Two corners of an isosceles triangle are at `(1 ,2 )` and `(3 ,1 )`. If the triangle's area is `2`, what are the lengths of the triangle's sides?

Answer 1

Find the triangle's height and use Pythagoras.

Explanation:

Start by recalling the formula for the height of a triangle `H=(2A)/B`. We know that A=2, so the beginning of the question can be answered by finding the base.
The given corners can produce one side, which we will call the base. The distance between two coordinates on the XY plane is given by the formula `sqrt((X1-X2)^2+(Y1-Y2)^2)`. Plug`X1=1, X2=3, Y1=2,` and `Y2=1` to get `sqrt((-2)^2+1^2)` or `sqrt(5)`. Since you don't have to simplify radicals in work, the height turns out to be `4/sqrt(5)`.

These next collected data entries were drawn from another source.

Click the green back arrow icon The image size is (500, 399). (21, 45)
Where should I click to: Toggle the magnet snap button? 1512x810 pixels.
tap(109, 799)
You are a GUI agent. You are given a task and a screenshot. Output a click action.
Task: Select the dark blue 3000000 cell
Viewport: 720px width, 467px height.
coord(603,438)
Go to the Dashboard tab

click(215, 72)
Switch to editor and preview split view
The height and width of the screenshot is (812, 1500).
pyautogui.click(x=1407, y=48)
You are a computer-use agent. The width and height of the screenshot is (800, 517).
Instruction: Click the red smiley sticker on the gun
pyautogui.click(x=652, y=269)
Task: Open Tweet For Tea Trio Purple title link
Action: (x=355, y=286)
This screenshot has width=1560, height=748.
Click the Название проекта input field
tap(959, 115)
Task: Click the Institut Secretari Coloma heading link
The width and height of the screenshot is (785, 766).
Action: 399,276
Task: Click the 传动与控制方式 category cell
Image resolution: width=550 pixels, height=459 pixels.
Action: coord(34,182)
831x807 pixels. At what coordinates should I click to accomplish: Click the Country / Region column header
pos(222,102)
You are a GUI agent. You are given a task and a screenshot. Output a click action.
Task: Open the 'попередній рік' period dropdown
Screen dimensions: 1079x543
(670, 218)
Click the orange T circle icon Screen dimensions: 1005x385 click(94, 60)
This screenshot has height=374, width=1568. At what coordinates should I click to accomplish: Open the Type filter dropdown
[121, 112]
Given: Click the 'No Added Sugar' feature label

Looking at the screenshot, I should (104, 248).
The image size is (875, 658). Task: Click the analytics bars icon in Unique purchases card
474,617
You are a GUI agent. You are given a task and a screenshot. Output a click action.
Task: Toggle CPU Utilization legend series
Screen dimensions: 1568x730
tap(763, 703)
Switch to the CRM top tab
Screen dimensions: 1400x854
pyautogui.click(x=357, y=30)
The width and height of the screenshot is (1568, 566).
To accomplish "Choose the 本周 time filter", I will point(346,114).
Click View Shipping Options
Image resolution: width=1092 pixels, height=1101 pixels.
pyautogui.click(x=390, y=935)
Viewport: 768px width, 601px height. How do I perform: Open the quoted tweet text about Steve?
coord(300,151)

Now we need to find the side. Noting that drawing the height inside an isosceles triangle makes a right triangle consisting of half of the base, the height and the leg of the full triangle, we find that we can use Pythagoras to calculate the hypotenuse of the right triangle or the leg of the isosceles triangle. The base of the right triangle is `4/sqrt(5)/2` or `2/sqrt(5)` and the height is `4/sqrt(5)`, meaning that the base and height are in a `1:2` ratio, making the leg `2/sqrt(5)*sqrt(5)` or `2`.